Na prática, esses aplicativos passaram a funcionar como complemento aos canais oficiais, mas sem o mesmo nível de controle, registro e rastreabilidade exigido em ambientes corporativos estruturados. Isso pode afetar a gestão documental, a proteção das informações e a padronização dos fluxos de comunicação dentro das organizações.
A falta de mecanismos centralizados de registro e auditoria nos aplicativos de mensagens instantâneas favorece a dispersão de informações importantes para os processos internos. Mensagens, documentos e orientações operacionais circulam sem controle formal, o que dificulta a rastreabilidade quando há necessidade de verificação posterior.

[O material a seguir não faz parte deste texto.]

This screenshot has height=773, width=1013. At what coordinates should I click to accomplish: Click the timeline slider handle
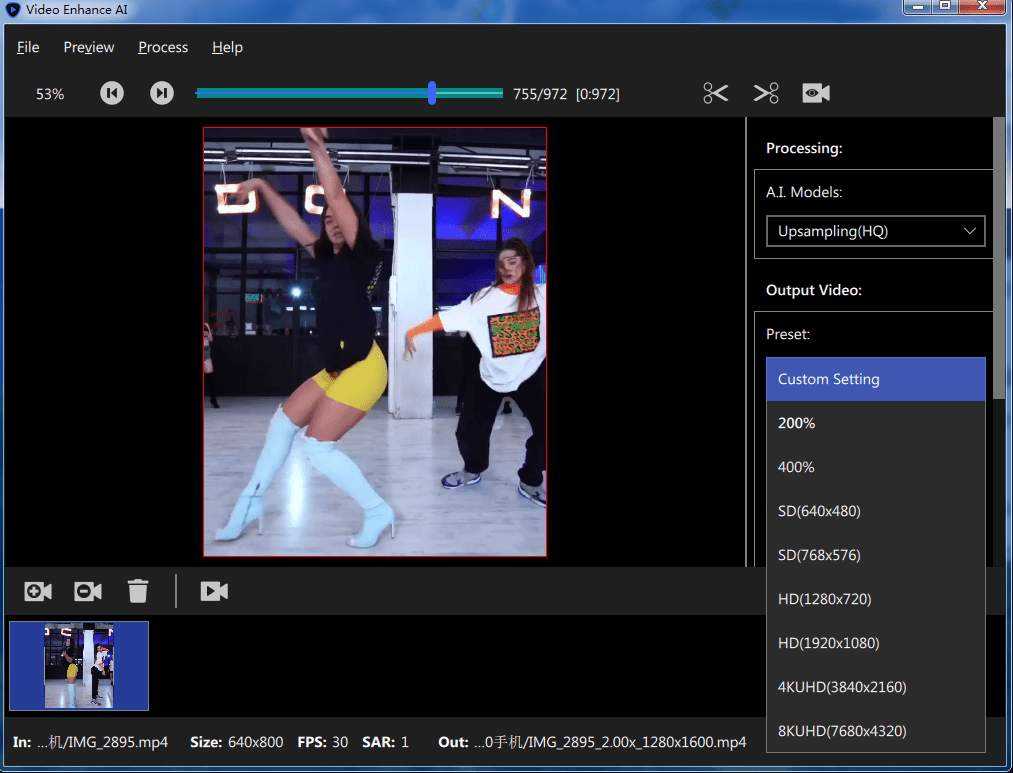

Em ambientes que lidam com dados pessoais, informações financeiras ou conteúdos estratégicos, essa prática pode ampliar o risco de exposição indevida, principalmente quando arquivos são compartilhados fora de sistemas corporativos protegidos. A ausência de padronização também abre espaço para interpretações divergentes sobre as orientações repassadas.
Sem uma governança formal sobre esses canais, torna-se mais difícil aplicar as políticas de retenção e arquivamento de informações exigidas em determinadas rotinas de compliance e auditoria.
A criação de grupos paralelos de comunicação pode gerar fluxos informais de decisão e orientação que não passam pelos canais oficiais da empresa. Esse cenário tende a produzir inconsistências entre aquilo que é comunicado formalmente e o que é tratado em ambientes informais.
Em áreas como recursos humanos, departamento pessoal, contabilidade e fiscal, a ausência de registro estruturado das comunicações pode comprometer a comprovação de procedimentos internos, sobretudo diante de auditorias, fiscalizações ou disputas trabalhistas.
Há ainda o risco de sobreposição de informações, com diferentes versões de uma mesma orientação circulando ao mesmo tempo entre as equipes, o que afeta a uniformidade dos processos e eleva a chance de falhas operacionais.
Recorrer a aplicativos de mensagens para tratar assuntos de trabalho pode levantar questionamentos sobre jornada, orientação de tarefas e registro das comunicações entre empregadores e empregados. Em algumas situações, mensagens trocadas fora dos canais oficiais chegam a ser utilizadas como prova em disputas trabalhistas.
Do ponto de vista da governança, não controlar quem participa dos grupos, quais informações são compartilhadas e como os dados ficam armazenados dificulta a gestão de riscos corporativos, o que envolve tanto a segurança da informação quanto a responsabilidade sobre os conteúdos transmitidos.
Empresas com políticas estruturadas de compliance e de segurança da informação costumam definir diretrizes específicas para o uso desses aplicativos, com limites de utilização, classificação das informações e definição clara dos canais oficiais.
A gestão dos riscos ligados às ferramentas de comunicação instantânea envolve estabelecer políticas internas sobre o uso dos aplicativos, a segregação das informações e a orientação dos colaboradores quanto ao compartilhamento de dados sensíveis, práticas que integram a governança corporativa e a segurança da informação de forma mais ampla.
No ambiente empresarial, organizar canais oficiais de comunicação ajuda a reduzir a dependência de meios informais e a garantir maior rastreabilidade das informações usadas nos processos internos, das orientações operacionais aos registros de decisões administrativas.
Consolidar políticas internas sobre comunicação digital contribui para diminuir riscos operacionais, fortalecer o compliance e organizar o fluxo de informações entre as equipes e as áreas da empresa.